Estimating Fingertip Forces, Torques, and Object Curvatures from Fingernail Images

Nutan Chen
picking up and placing

How can we measure the fingertip contact forces when grasping a cup without mounting sensors on the object or the hand? Press your fingertip on the table, and see how the blood moves, making your nail and skin colour change. We will use this property to answer the question.

Here we describe a method, developed in collaboration with the Dept. of Physiology at Umeå University and published at Robotica (Chen et al., 2020), using the deformation and colour distribution of the fingernail and its surrounding skin, to estimate the fingertip forces, torques and contact surface curvatures for various objects. This makes us estimate the shape and material of the contact surfaces and the weight of the objects.

Our method circumvents limitations associated with sensorised objects, gloves or fixed contact surface type. In addition, compared with previous single finger estimation in an experimental environment, we extend the approach to multiple finger force estimation, which can be used for applications such as human grasping analysis. That's again important to understand how humans grasp and manipulate, and therefore how to build and use robot hands that can assist us in daily tasks. Or, indeed, what grip stability and manipulation really means.

Methods

Setup

The setup consisted of two stationary cameras and two force/torque sensors. The cameras recorded the distal phalanges of the index finger and thumb, illuminated with diffuse light, as well as markers on the respective nails. Video data was captured by two POINTGREY cameras at 24 fps with a resolution of 1280\(\times\)980 pixels. At the same time, two ATI Nano-17 six-axis force/torque sensors located under the two contact surfaces measured ground truth forces and torques at 100 Hz. The image data and force/torque data were synchronised using two LEDs. The positions and orientations of the markers were detected for the training-data calibration.

Recording system Recording system2
Recording system. Two force torque sensors were mounted on the object for labeling the training data. Camera 1 captured the images of the rectangular marker 1, LED 1 and the index finger, while camera 2 captured the images of marker 2, LED 2 and the thumb.

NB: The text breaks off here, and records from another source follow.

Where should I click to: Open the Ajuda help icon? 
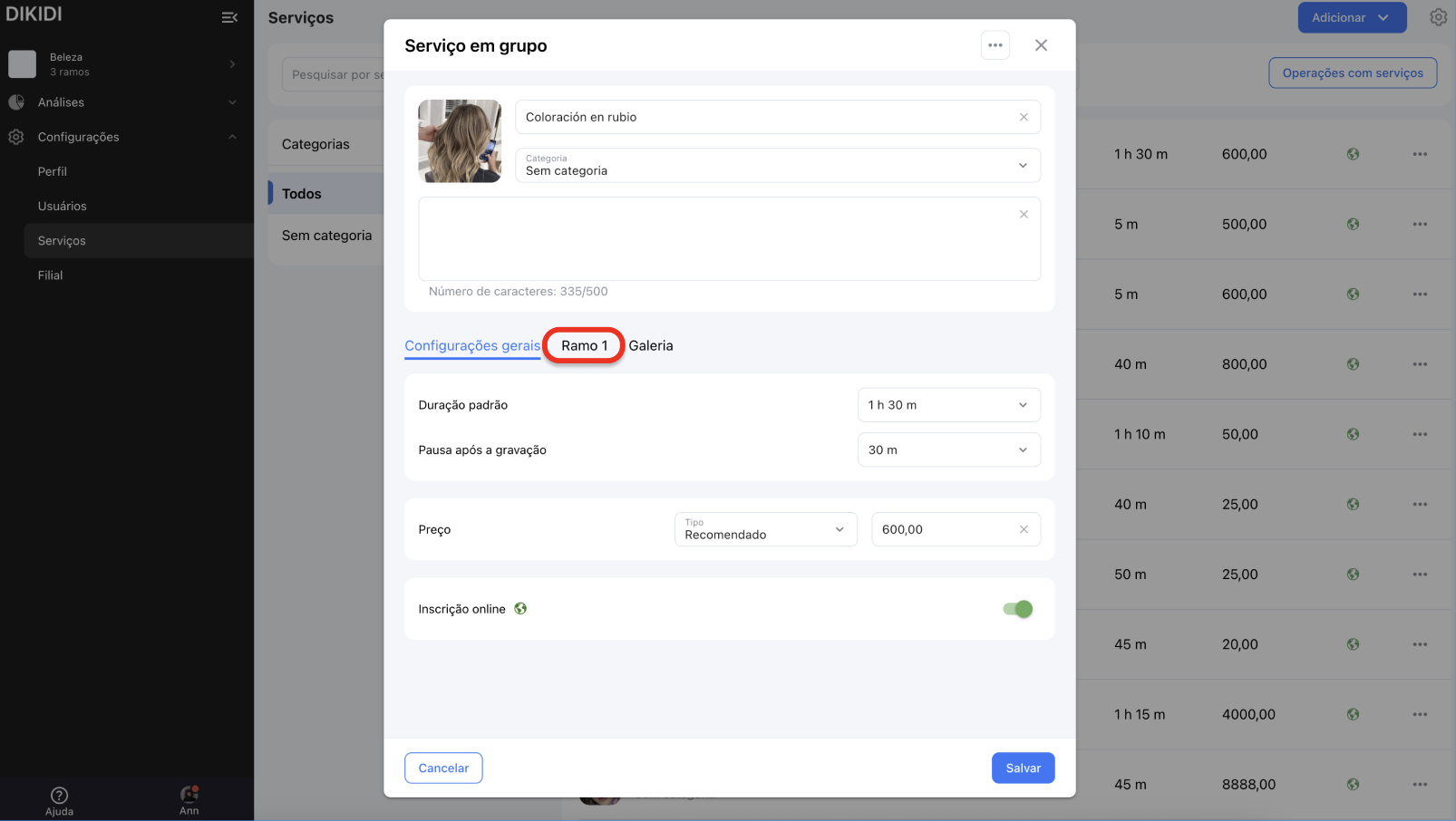click(60, 796)
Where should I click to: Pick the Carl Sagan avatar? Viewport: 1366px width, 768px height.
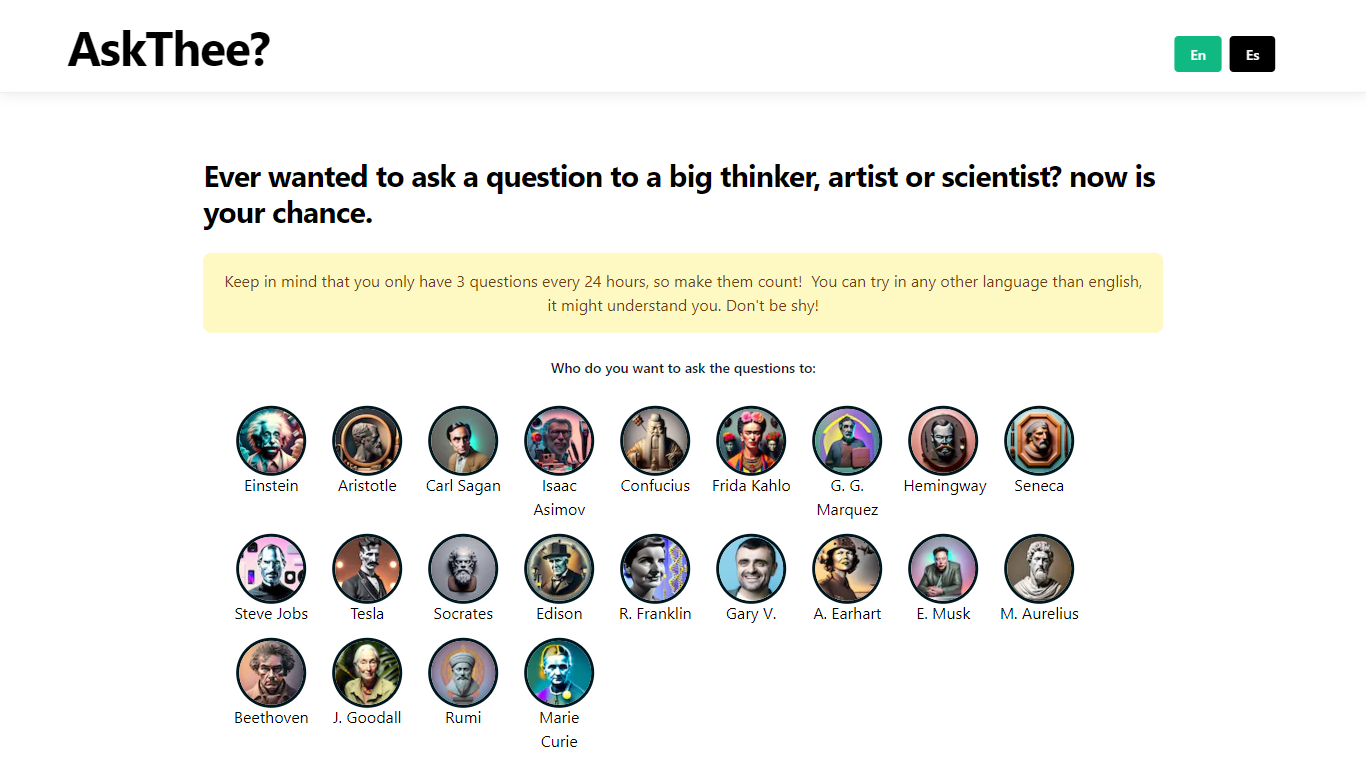[x=463, y=441]
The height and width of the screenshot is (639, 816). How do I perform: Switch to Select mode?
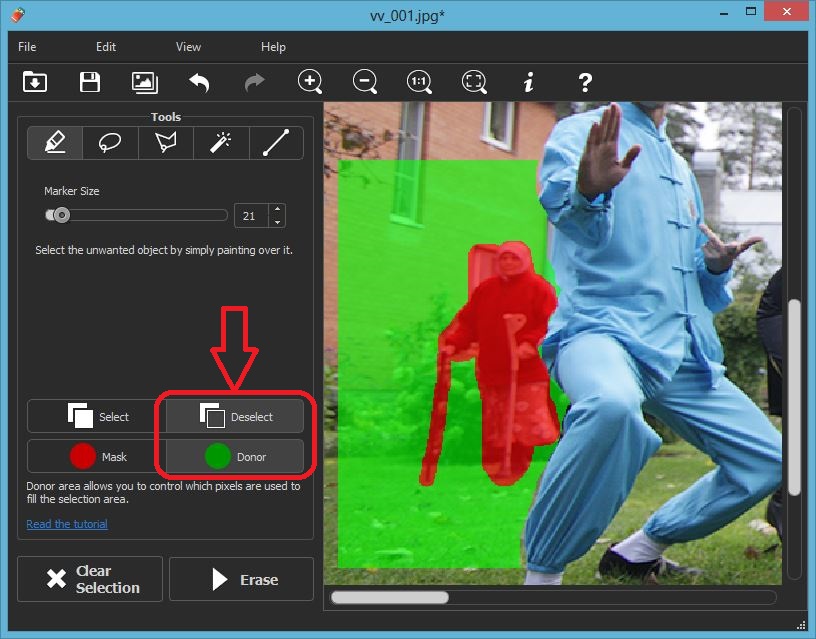click(x=94, y=416)
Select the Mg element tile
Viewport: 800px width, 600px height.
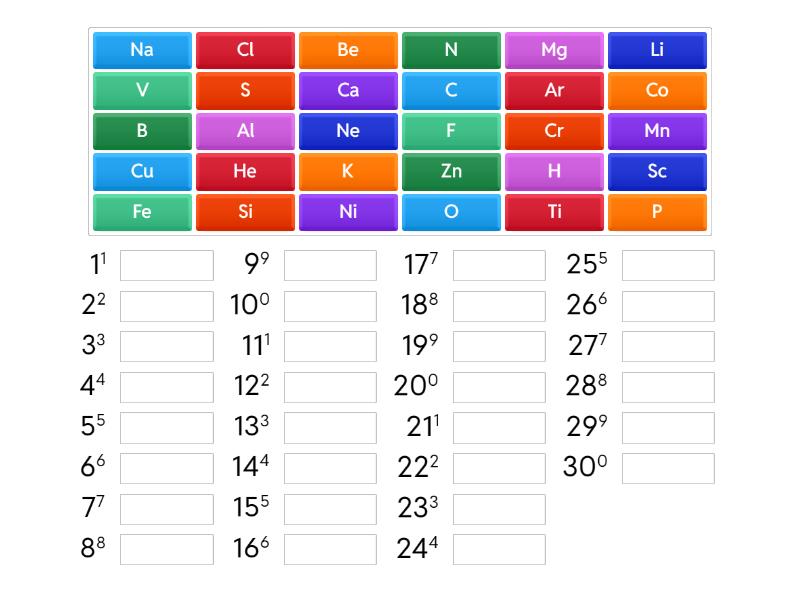tap(554, 50)
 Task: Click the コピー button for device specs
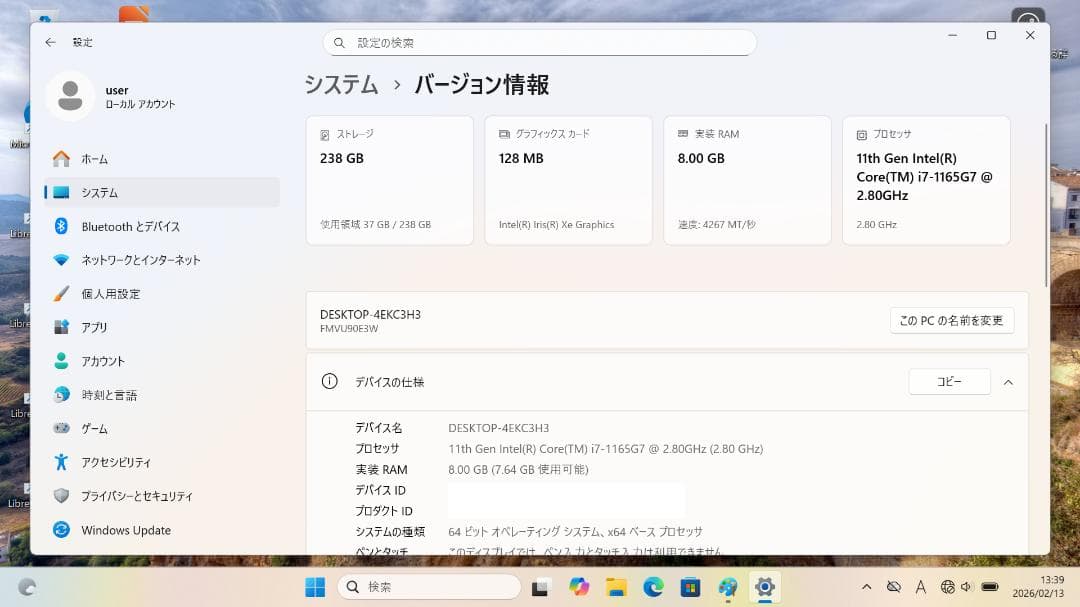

Marker 3 was attached to the side of object. The distance between the two contact surfaces was 49.5 mm. The object allowed easy adjustment of its weight (by a mechanism under the desk) and contact surfaces.
contact surfaces
Contact surfaces for the index finger. Odd rows are the front view, and even rows are the top view. # 1 to # 11 are sandpaper and # 12 is silk. r represents the radius of the surface. # 5 to # 8 are flat in the $x$ or $y$ direction; therefore, $r$ only represents the radius of the non-flat direction. The surface on the sensor of the thumb is flat sandpaper.

Image alignment

Image alignment was developed to reduce the variance caused by the finger orientation and location in the visual data. The fingernail and its surrounding skin were segmented from the background based on the edge, and the fingernail geometry centers were shifted to the same position in the images.

Applying a nonrigid alignment method, alignment transformations were generated using the blue channel of the image since it (as well as the red channel) varied little with contact forces.

CNN for alignment
Image alignment with mesh transformation illustration.The columns from left to right are the reference image, the images before alignment, the aligned images and the mesh transformation. The finger images are in the green channel. The more deformation the image (row 2, column 2) has before alignment, the more mesh transformation (row 2, column 4) it is.

Predictors

The fingernail and surrounding skin colour distribution and deformation reflected the changes of contact force. Several variants of predictors were developed to construct the mappings from the finger images to the fingertip contact force/torque and contact surface curvatures. We investigated four prediction methods: Gaussian Process (GP) regression, Convolutional Neural Networks (CNN), Neural Networks with Fast Dropout (NN-FD) and Recurrent Neural Networks with Fast Dropout (RNN-FD).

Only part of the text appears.